When you install the new RPM package, the configuration files are written to the same default directory as the previous version, /etc/transformer. The new versions of the configuration files are renamed with the following extension: .rpmnew. For example, the new version of the Transformer configuration file is renamed to transformer.properties.rpmnew.

To update the configuration files, you must rename the previous and new versions of the files and then update the new files with any customized property values defined in the previous version.
Note: If the previous version used a customized value for the TRANSFORMER_CONF environment variable, the new configuration files are written to a different directory than the previous version, and so do not require the .rpmnew file extension. In this case, you do not rename the configuration files, but must update the new files with any customized values defined in the previous version.
  1. In the $TRANSFORMER_CONF directory, /etc/transformer by default, rename all previous configuration files except for the application-token.txt file with the following extension: .old.

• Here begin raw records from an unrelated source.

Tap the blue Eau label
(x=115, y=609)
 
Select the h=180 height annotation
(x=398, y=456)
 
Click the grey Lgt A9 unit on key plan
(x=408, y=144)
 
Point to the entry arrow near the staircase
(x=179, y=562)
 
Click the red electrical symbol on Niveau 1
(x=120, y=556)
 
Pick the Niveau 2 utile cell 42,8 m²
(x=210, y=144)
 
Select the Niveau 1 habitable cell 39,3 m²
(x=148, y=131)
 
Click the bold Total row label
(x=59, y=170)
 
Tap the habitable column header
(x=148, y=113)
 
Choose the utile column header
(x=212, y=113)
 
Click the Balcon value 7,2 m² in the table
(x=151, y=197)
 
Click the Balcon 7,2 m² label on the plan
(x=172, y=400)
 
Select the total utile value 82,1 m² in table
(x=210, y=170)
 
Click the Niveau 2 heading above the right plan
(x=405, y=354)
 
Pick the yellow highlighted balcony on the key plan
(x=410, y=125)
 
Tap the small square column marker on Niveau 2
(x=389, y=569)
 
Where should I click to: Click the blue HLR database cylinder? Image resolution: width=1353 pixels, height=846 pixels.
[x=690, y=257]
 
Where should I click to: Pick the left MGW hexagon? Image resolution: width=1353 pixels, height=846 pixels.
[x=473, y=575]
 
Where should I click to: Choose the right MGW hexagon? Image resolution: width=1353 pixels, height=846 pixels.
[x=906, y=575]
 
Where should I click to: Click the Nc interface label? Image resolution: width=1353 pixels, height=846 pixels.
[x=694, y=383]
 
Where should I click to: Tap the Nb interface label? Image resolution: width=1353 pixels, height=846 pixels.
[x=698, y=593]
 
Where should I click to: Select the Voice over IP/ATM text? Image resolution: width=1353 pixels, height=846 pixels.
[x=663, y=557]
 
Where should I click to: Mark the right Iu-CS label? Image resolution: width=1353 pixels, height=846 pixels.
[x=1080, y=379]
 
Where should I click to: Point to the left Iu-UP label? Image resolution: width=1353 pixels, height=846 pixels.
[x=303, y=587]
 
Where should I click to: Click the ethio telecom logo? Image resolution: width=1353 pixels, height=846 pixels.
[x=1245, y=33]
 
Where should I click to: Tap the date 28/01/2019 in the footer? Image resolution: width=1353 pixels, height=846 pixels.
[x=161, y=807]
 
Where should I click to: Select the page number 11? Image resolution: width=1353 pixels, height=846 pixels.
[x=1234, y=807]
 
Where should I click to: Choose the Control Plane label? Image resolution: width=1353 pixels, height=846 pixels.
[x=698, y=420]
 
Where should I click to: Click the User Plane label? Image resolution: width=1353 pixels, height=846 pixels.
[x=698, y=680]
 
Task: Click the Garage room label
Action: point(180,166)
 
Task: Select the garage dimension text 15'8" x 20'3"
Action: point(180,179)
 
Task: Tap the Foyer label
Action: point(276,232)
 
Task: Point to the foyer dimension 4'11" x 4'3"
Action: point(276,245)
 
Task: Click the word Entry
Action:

    If the previous Transformer was registered with StreamSets Control Hub, the previous version of the application-token.txt file includes the authentication token that this Transformer instance requires to issue authenticated requests to Control Hub. As a result, you'll need Transformer to use the previous version of the file.

  2. Remove the following extension from all new configuration files except for the application-token.txt file: .rpmnew.
  3. Compare the previous and new versions of the transformer.properties file, and update the new file as needed with the same customized property values.
  4. If the previous Transformer was registered with Control Hub, compare the previous and new version of the dpm.properties file, and update the new file as needed with the same customized property values.
  5. Compare the previous and new versions of the remaining files, and update the new files as needed with the same customized property values:
    • The appropriate realm.properties file, based on the authentication type that you use.
    • credential stores properties file
    • email-password.txt
    • keystore files
    • LDAP files
    • Log4j2 properties file
      Important: Transformer versions 5.x and later use the Apache Log4j 2.17.2 library. Earlier versions use the Log4j 1.x library which is now end-of-life. If you customized the transformer-log4j.properties file in a previous version, you must update the new transformer-log4j2.properties file with the same customized property values using the Log4j 2.x syntax. For more information, see Upgrade Impact.
    • security policy file

Step 6. Start the New Version of Transformer

Start the new version of Transformer, as described in Starting Transformer as a Service.

If the previous version of Transformer was registered with StreamSets Control Hub and you correctly updated the configuration files during the upgrade, then the new version of Transformer is automatically registered and enabled to work with Control Hub.